Durante este tiempo han ido aparcando en nuestra casa cámaras de vídeo y de fotos, marcos, escáneres, impresoras y algún elemento más que, seguro, ha pasado a mejor vida hasta en mi memoria. Sí, también el libro electrónico que, esto lo reconozco, nos ha permitido ahorrar espacio en casa para poder seguir acumulando cachivaches.

¡Por favor! Casi me he olvidado del iPod y el iPad.

A estas estaba tan aburrida que me preparé un café. Después pensé en los cambios que tanto cambio ha supuesto en mi vida.

Regalos. Como os decía, mis opciones de ser generosa se fueron reduciendo día a día, porque hace tiempo que cada última novedad aparece antes en mi casa que en el mercado. Añoro cuando no necesitaba estrujar la neurona de pensar al llegar el aniversario, el cumpleaños, los Reyes Magos, o cualquier día digno de mención en el calendario.

La música, el cine, los juegos y los libros, cuando no me los consigue gratis, me los anotan directamente en la cuenta corriente; y, en todo caso, no se pueden envolver. En cuanto a las películas, desconozco si aún existe algo llamado sala de cine.

Las cámaras de fotos y vídeo duermen el sueño eterno en su caja, porque siempre tenemos a mano la del teléfono.

Manolo tiene muchos “amigos”, pero no consigo recordar nuestra última actividad estimulante; acabé por acostumbrarme a que cualquier piiiiiii  interrumpiera el único momento interesante surgido después de semanas.

Harta de tanto inventario negativo me dije: “Bueno hija, mira el lado bueno. Te quedan las cenas con los amigos”.

Ilusa –me contesté-. iPod  y móviles han convertido las comidas en personas que se reunen alrededor de una mesa. Y mientras unos reciben mensajes otros envían llamadas; algunos mandan –gratis- WhtasApp, fotos o archivos adjuntos a la vez que otro juega a Apalabrados con el comensal que tiene enfrente.

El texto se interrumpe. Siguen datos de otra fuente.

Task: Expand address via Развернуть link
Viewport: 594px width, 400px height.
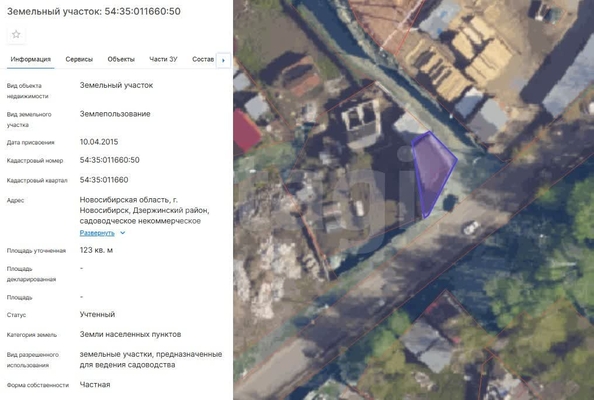Action: (x=97, y=233)
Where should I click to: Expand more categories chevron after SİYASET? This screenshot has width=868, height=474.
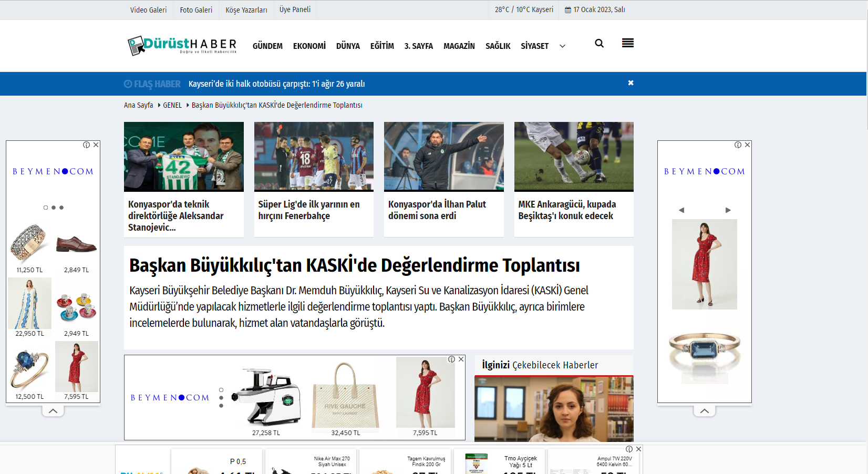(x=562, y=46)
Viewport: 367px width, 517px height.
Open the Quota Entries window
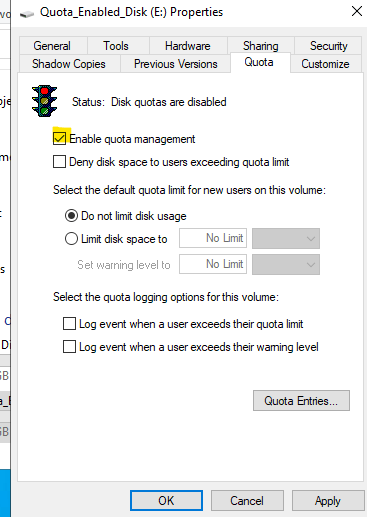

Con el ánimo un poco depre, he pensado en Manolo, mientras apostaba conmigo misma sobre el tiempo que tardaría en ver mi correo.

He imaginado el proceso.

Sentado en su silla, al otro lado del espacio virtual, vería aparecer en la pantalla el mensaje de aviso. Tras mirar el remitente, lo abriría como uno de tantos. He visto su cara según avanzaba.

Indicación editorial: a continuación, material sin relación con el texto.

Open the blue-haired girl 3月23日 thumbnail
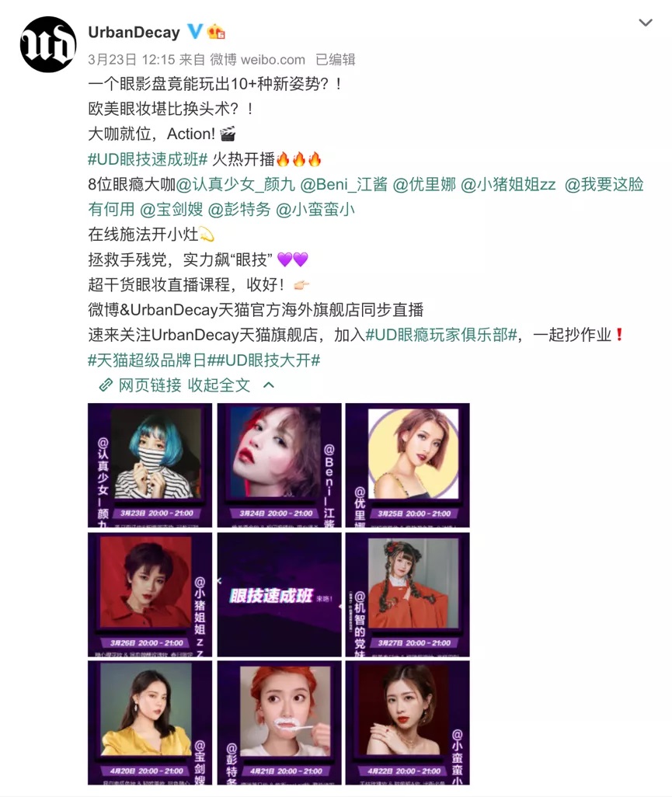point(150,465)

Finalmente he vuelto a leer el mensaje, y con una mueca entre la resignación y el escepticismo, he pinchado en la tecla “Enviar”.

 “Hola, querido:

Me he dado cuenta de que tus amigos, virtuales, y tu mundo, virtual, te ocupan todo el tiempo del que dispones, así que he decidido colaborar. Hoy mismo me traslado de domicilio para no interferir en tan importantes cometidos. A la mayor brevedad te devolveré las llaves de tu casa en una carta certificada.

Te alegrará saber que puedes quedarte todos los aparatitos. En cuanto al móvil, no te molestes.

Durante una larga temporada estaré ocupada o fuera de cobertura.

Feliz tecnología,

Cris.”

Después he cogido el bolso, he cerrado la puerta y he salido hacia el coche.

Mientras bajaba las escaleras, sonó mi teléfono.